# PROBLEM
Render every line of the rows below as a JSON array of strings, one string per line, leaving out blank lines.
— Start DATA IN THIS EXERCISE —
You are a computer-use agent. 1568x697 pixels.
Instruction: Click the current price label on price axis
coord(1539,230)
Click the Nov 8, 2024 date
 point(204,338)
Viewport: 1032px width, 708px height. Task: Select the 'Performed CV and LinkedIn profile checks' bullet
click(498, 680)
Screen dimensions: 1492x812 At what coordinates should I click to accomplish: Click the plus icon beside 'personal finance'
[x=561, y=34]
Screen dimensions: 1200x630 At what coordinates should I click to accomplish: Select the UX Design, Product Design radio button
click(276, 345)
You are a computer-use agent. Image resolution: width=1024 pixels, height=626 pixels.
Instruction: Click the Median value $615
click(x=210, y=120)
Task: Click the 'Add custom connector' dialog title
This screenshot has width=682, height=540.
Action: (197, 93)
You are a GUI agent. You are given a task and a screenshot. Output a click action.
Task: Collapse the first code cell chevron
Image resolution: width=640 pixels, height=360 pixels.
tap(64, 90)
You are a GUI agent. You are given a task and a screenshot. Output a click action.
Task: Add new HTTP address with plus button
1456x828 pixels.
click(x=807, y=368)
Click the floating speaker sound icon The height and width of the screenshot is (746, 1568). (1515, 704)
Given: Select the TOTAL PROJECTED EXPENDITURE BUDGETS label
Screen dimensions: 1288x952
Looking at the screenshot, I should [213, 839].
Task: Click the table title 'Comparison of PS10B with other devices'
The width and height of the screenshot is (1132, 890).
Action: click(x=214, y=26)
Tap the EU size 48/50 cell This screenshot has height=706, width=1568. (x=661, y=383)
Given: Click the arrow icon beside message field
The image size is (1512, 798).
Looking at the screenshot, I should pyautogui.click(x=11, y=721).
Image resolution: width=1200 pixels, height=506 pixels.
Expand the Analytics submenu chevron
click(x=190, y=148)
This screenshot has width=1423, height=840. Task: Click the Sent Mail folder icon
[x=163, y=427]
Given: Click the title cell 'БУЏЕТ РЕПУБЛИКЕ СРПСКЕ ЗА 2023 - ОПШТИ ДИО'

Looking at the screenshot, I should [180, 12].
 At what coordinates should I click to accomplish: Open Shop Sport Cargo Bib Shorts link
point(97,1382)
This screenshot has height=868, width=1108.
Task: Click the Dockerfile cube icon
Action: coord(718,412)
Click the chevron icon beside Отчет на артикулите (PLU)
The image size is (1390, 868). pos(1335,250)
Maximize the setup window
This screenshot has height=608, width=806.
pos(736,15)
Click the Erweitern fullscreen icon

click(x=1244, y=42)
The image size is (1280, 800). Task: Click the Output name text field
— End DATA IN THIS EXERCISE —
# EXERCISE SOLUTION
[
  "You are a computer-use agent. 1568x697 pixels.",
  "Instruction: Click the current price label on price axis",
  "coord(1539,230)",
  "Click the Nov 8, 2024 date",
  " point(204,338)",
  "Viewport: 1032px width, 708px height. Task: Select the 'Performed CV and LinkedIn profile checks' bullet",
  "click(498, 680)",
  "Screen dimensions: 1492x812 At what coordinates should I click to accomplish: Click the plus icon beside 'personal finance'",
  "[x=561, y=34]",
  "Screen dimensions: 1200x630 At what coordinates should I click to accomplish: Select the UX Design, Product Design radio button",
  "click(276, 345)",
  "You are a computer-use agent. Image resolution: width=1024 pixels, height=626 pixels.",
  "Instruction: Click the Median value $615",
  "click(x=210, y=120)",
  "Task: Click the 'Add custom connector' dialog title",
  "This screenshot has width=682, height=540.",
  "Action: (197, 93)",
  "You are a GUI agent. You are given a task and a screenshot. Output a click action.",
  "Task: Collapse the first code cell chevron",
  "Image resolution: width=640 pixels, height=360 pixels.",
  "tap(64, 90)",
  "You are a GUI agent. You are given a task and a screenshot. Output a click action.",
  "Task: Add new HTTP address with plus button",
  "1456x828 pixels.",
  "click(x=807, y=368)",
  "Click the floating speaker sound icon The height and width of the screenshot is (746, 1568). (1515, 704)",
  "Given: Select the TOTAL PROJECTED EXPENDITURE BUDGETS label",
  "Screen dimensions: 1288x952",
  "Looking at the screenshot, I should [213, 839].",
  "Task: Click the table title 'Comparison of PS10B with other devices'",
  "The width and height of the screenshot is (1132, 890).",
  "Action: click(x=214, y=26)",
  "Tap the EU size 48/50 cell This screenshot has height=706, width=1568. (x=661, y=383)",
  "Given: Click the arrow icon beside message field",
  "The image size is (1512, 798).",
  "Looking at the screenshot, I should pyautogui.click(x=11, y=721).",
  "Image resolution: width=1200 pixels, height=506 pixels.",
  "Expand the Analytics submenu chevron",
  "click(x=190, y=148)",
  "This screenshot has width=1423, height=840. Task: Click the Sent Mail folder icon",
  "[x=163, y=427]",
  "Given: Click the title cell 'БУЏЕТ РЕПУБЛИКЕ СРПСКЕ ЗА 2023 - ОПШТИ ДИО'",
  "Looking at the screenshot, I should [180, 12].",
  " At what coordinates should I click to accomplish: Open Shop Sport Cargo Bib Shorts link",
  "point(97,1382)",
  "This screenshot has height=868, width=1108.",
  "Task: Click the Dockerfile cube icon",
  "Action: coord(718,412)",
  "Click the chevron icon beside Отчет на артикулите (PLU)",
  "The image size is (1390, 868). pos(1335,250)",
  "Maximize the setup window",
  "This screenshot has height=608, width=806.",
  "pos(736,15)",
  "Click the Erweitern fullscreen icon",
  "click(x=1244, y=42)",
  "The image size is (1280, 800). Task: Click the Output name text field"
]